Work to be completed:
Rewrite the items below with "Disable" replaced by "Turn off" and everything else unchanged. Leave the pictures out of your answer.
============
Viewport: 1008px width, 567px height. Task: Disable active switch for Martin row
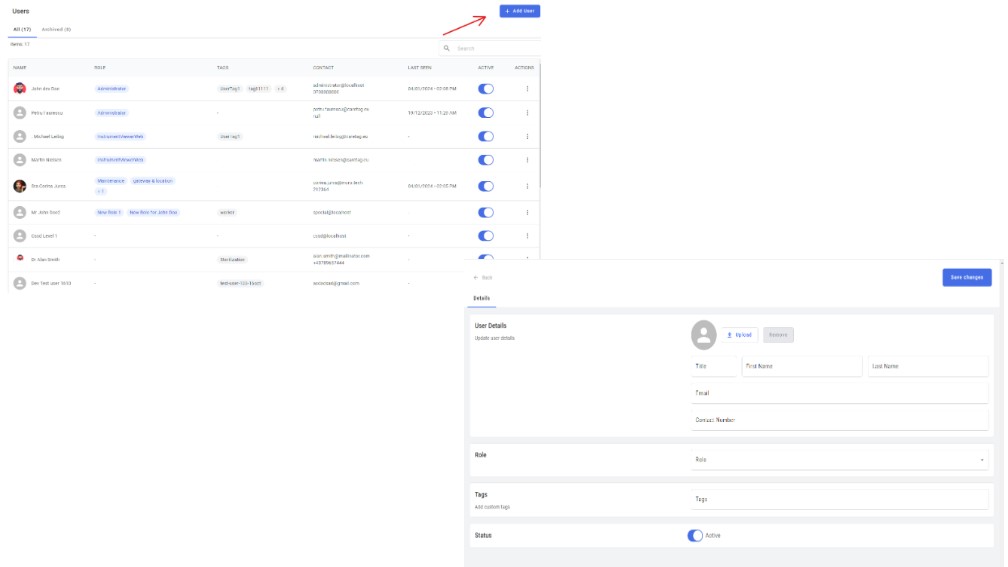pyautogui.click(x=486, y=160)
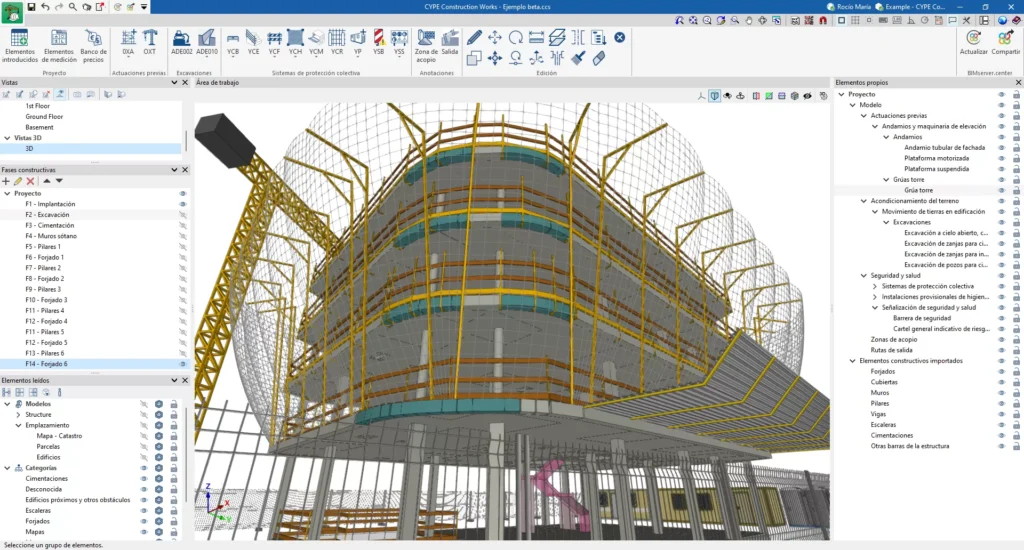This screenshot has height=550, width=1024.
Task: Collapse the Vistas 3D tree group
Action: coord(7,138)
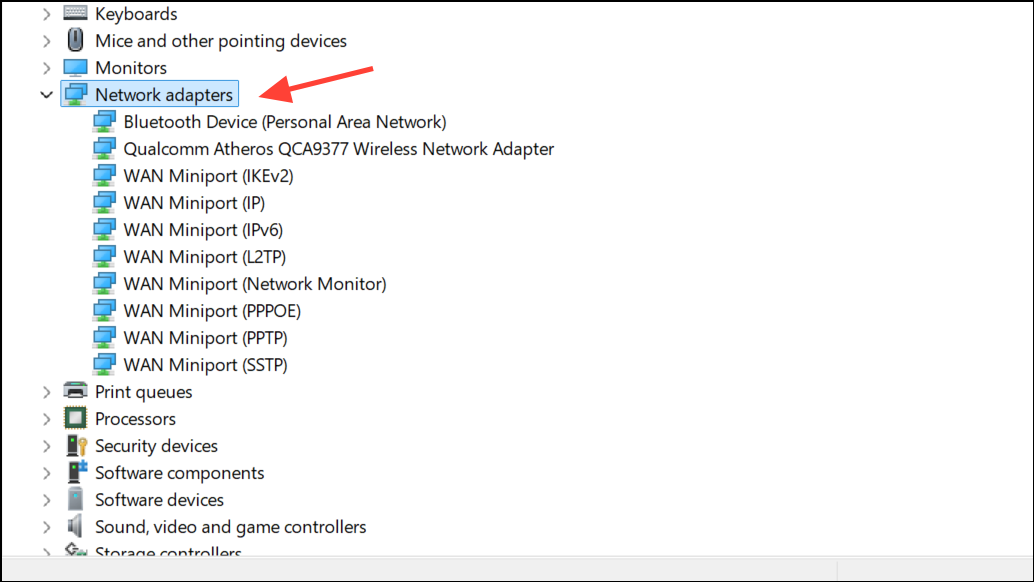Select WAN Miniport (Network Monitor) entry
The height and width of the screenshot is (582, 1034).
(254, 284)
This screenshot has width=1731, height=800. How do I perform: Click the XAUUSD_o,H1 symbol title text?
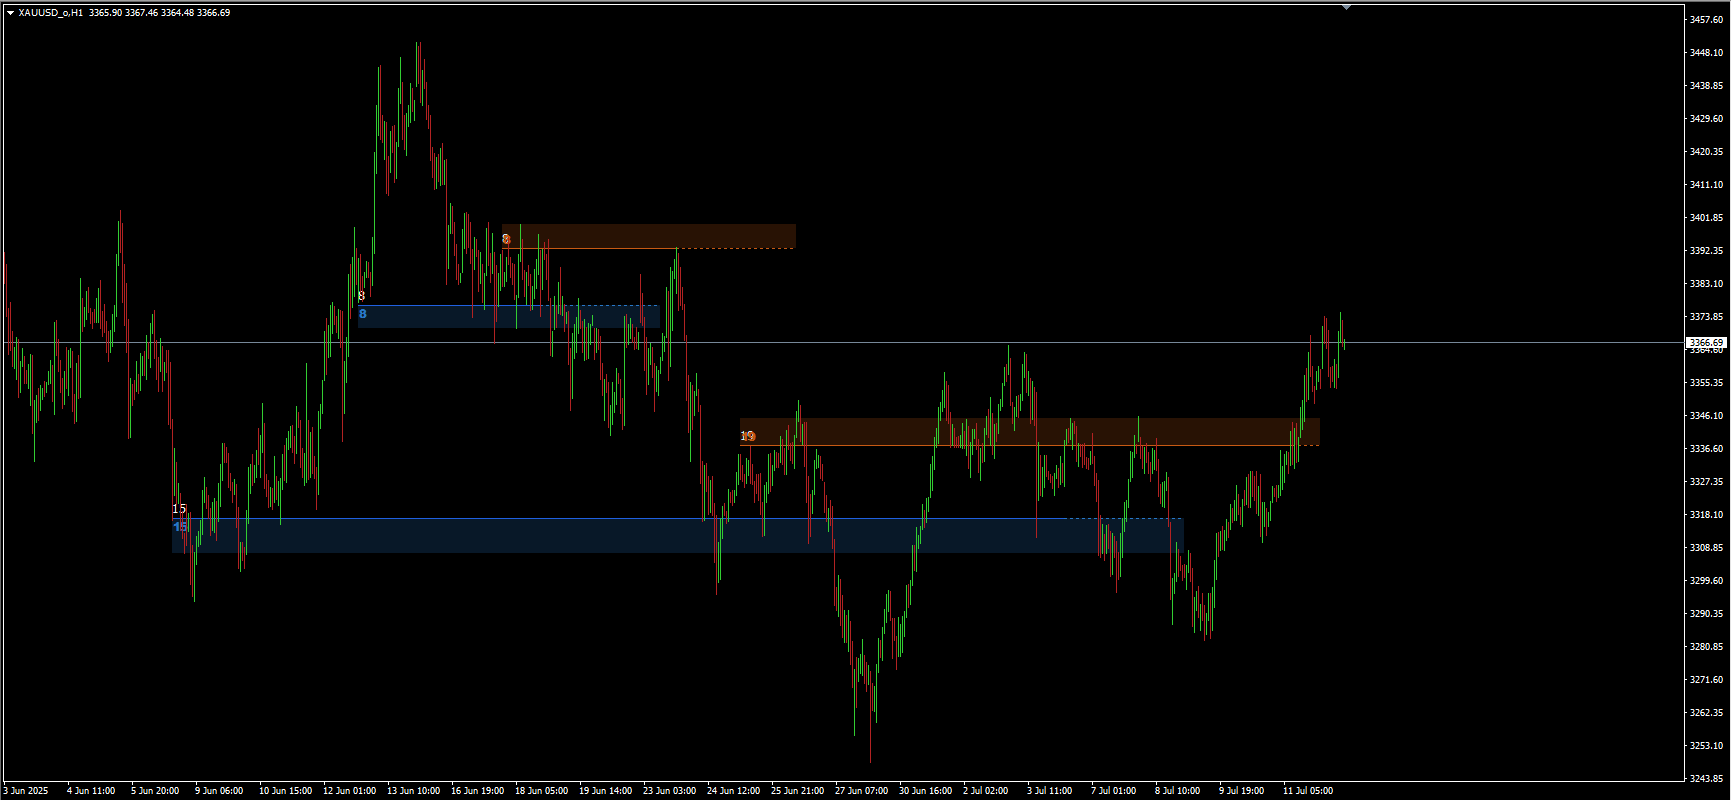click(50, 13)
============
Exercise answer:
Viewport: 1008px width, 567px height. Task: Turn off active switch for Martin row
pyautogui.click(x=486, y=160)
This screenshot has height=550, width=1024.
Task: Collapse the Vistas 3D tree group
Action: coord(7,138)
Select WAN Miniport (Network Monitor) entry
The height and width of the screenshot is (582, 1034).
(254, 284)
This screenshot has width=1731, height=800. How do I perform: Click the XAUUSD_o,H1 symbol title text?
click(50, 13)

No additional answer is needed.